A life well-lived is not a process of error-correction, but living a dynamic posture of readiness, a perfect calibration of engagement and freedom, poise. This is what I long for.

My window has been open for days

The rowan berries are ripe

The rowan berries are ripe

My window has been open for days now, and there is a canopy of life above my bed: spiders, midges, moths, beetles. I’m at my desk drinking a finger of Green Spot whiskey from my thermos lid, listening to David Whyte and practising calligraphy with a swan quill pen.

It’s Thursday evening: the moment of relieved exhalation after another intense three-day-week is completed. Tomorrow there is the washing to be done. And a rehearsal for a service in the concert hall we’ve been asked to sing at to remember all those of the UL community who have died during its 40 years, celebrated this year. And four of “we five” will meet for tea in the Pavilion cafe to debrief, laugh, vent and write our list of things that need to be done for next week.

This afternoon we continued learning a Georgian song “Lazhghvash” from Sydney, a twenty-six year old doctoral student here with a glorious and shining love of Georgian music and people. She’s blind and has the most beautiful smile: a smile that doesn’t know what it looks like. Smile as a pure, simple expression of the inside. She tells us random details of village life in Svaneti. Did you know that the “Greek” legend of Jason and the golden fleece actually originates from here in the Caucus mountains, where they used to use fleeces to ‘pan’ for gold in the rivers? She has us pronounce the ‘v’ like half-way between a [v] and a [w] and try to make the glottal stop like a sound Gollum would make. As you can see from the song title, Georgian (well, actually, ‘Svan’ – a related language) is no stranger to stringing consonants together. Their three-part polyphony is really something. To Western ears it is threaded with ear-crunching dissonance but the amazing thing is that once it’s in your ears it becomes the most natural, effortless, sustaining, robust braid of harmony. It is such a joy to sing, the middle line an unapologetic second below the top for the first run of notes, and the men an open fifth below the sopranos. The sound sits forward right on the outside of your face, vibrating in your nose, while your throat is relaxed. Sydney’s face is a lamp, rippling with expression. You can tell she’s hearing every voice in the ensemble. Afterwards she and I walk back together to Thomond our student village, her hand resting in the crook of my elbow. It’s such welcome touch and human contact. For all the friendly interactions of my days, nothing can ever replace the warmth of bodies touching, and the nourishment of that kind of easy togetherness.

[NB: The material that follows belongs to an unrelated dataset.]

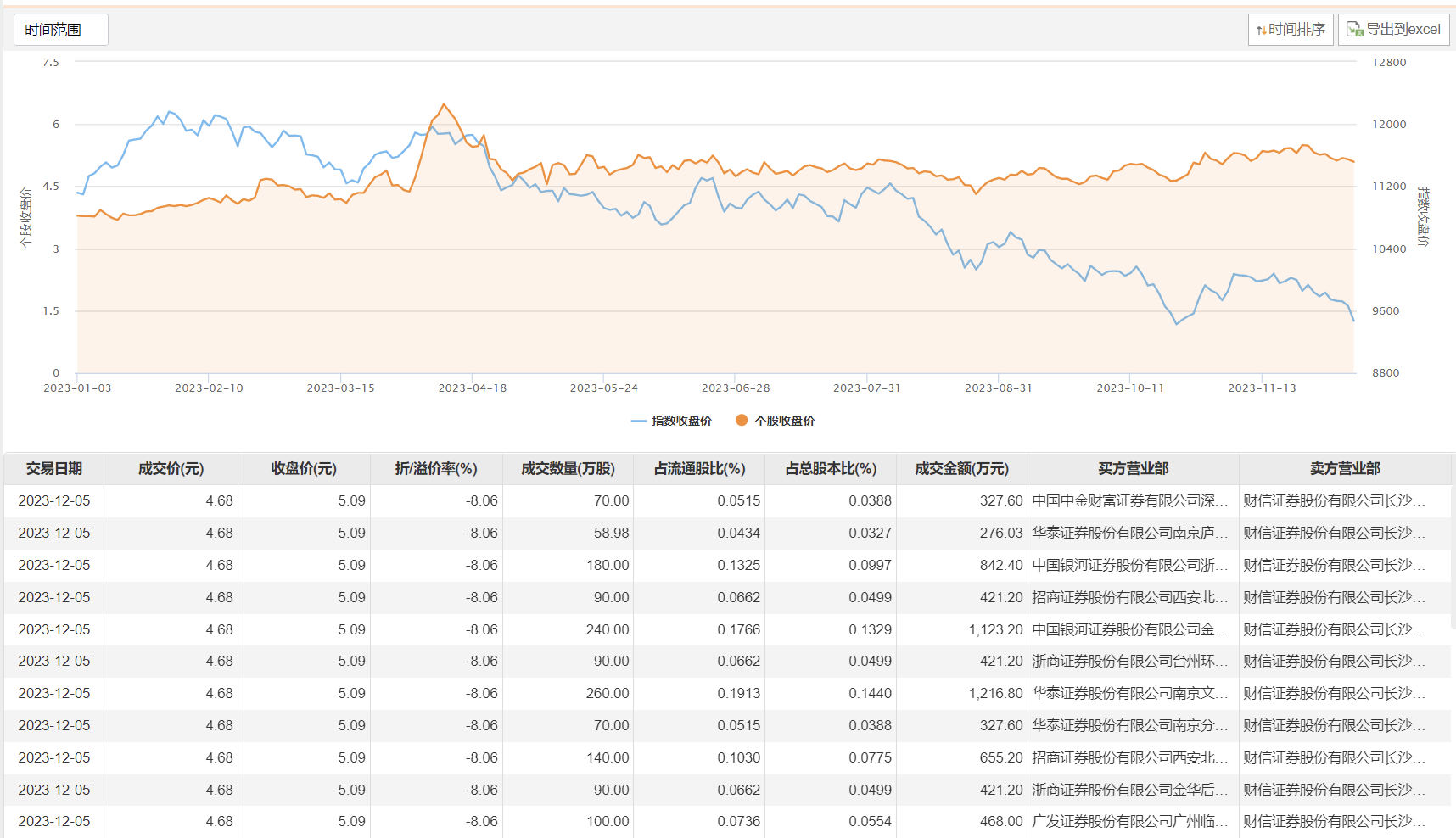Click the 收盘价(元) column header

Today I did a presentation on resonance for our vocal pedagogy class. People. I had no idea of the utter miracle it is that we can speak and sing at all and I bow to the intelligence by whom we are created for we are indeed fearfully and wonderfully made. Of all the musical instruments that exist our own humble voice stands alone in that we can consciously control not just the power behind the sound (our breath) and the source of the sound (the vocal folds), but also the resonating chambers within our bodies that shape, filter and channel the sound. The sound of our voice doesn’t simply travel from the vocal folds up the throat and out the mouth. There is an incredibly complex play of echoes and sound reflections which amplify and enrich the sound as it passes through the vocal tract, without which our voice could never be heard at all, let alone above an orchestra in a thousand-seat concert hall (I’m not quite there yet).

The world is an amazing place.

Love, Wildgoose.

“Though your destination is not yet clear                                                                             You can trust the promise of this opening;                                                                           Unfurl yourself into the grace of beginning                                                                         That is at one with your life’s desire.

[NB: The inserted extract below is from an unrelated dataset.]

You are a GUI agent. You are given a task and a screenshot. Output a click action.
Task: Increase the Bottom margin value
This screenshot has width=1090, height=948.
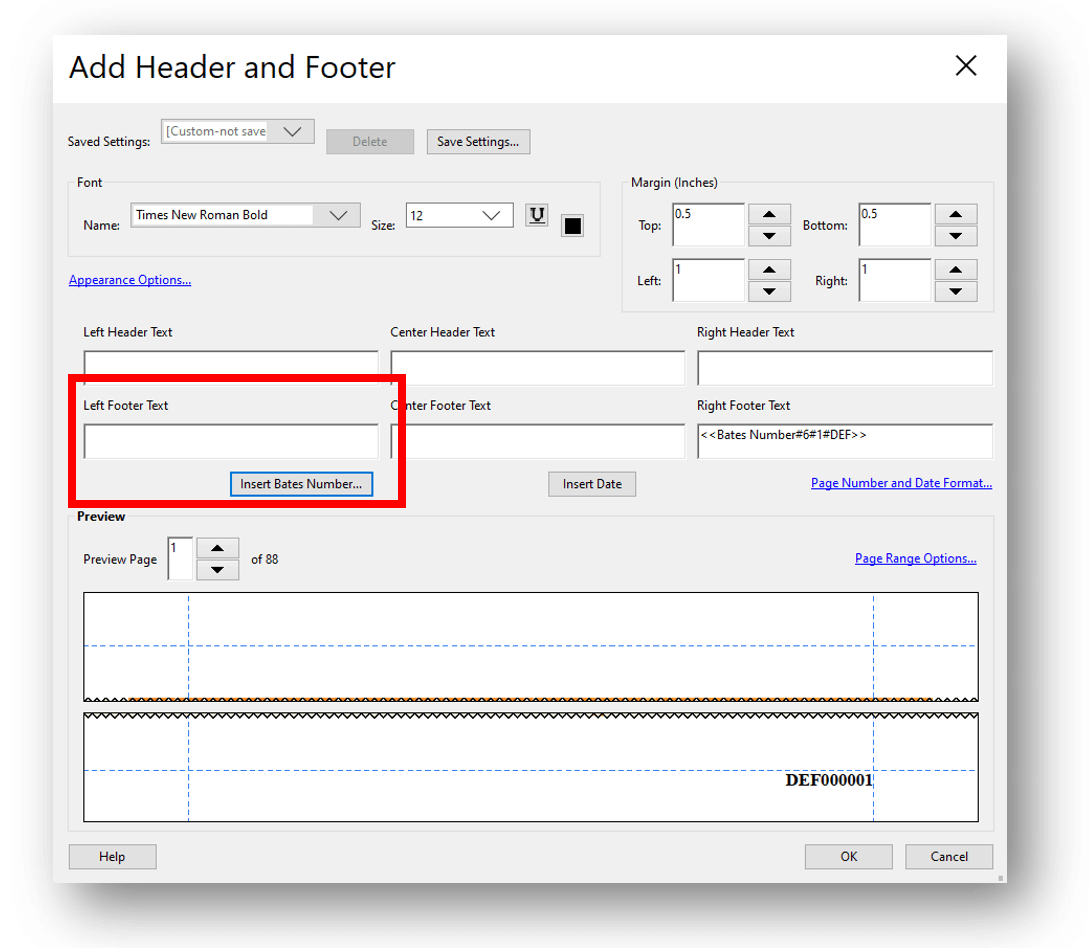(x=955, y=214)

Awaken your spirit to adventure;                                                                                       Hold nothing back, learn to find ease in risk;                                                                      Soon you will be home in a new rhythm                                                                                     For your soul senses the world that awaits you.”

From John O’Donohue ‘For a New Beginning’

Oh the things you can do when the sun is shining!

My kind of ruin! Except I couldn't get in.

Desmond Castle: My kind of ruin! Except I couldn’t get in.

Ice-cream weather!

Ice-cream weather!

The last three days have been warm and sunny and everyone is mad with joy. I have to say that living in Fremantle I used to take it completely for granted.. you know… ten, twelve, fourteen hours of sunshine a day. Here in Limerick, the sun peeps out from scurrying clouds and immediately everyone rushes outdoors, girls put on their short shorts, the ice-cream carts tinkle their bells and people start randomly sunbathing on any available patch of grass. It’s pretty fun. On Saturday, Robin and I went on another little adventure trip, this time to the village of Adare, a short bus trip from Limerick City. It was definitely ice-cream weather.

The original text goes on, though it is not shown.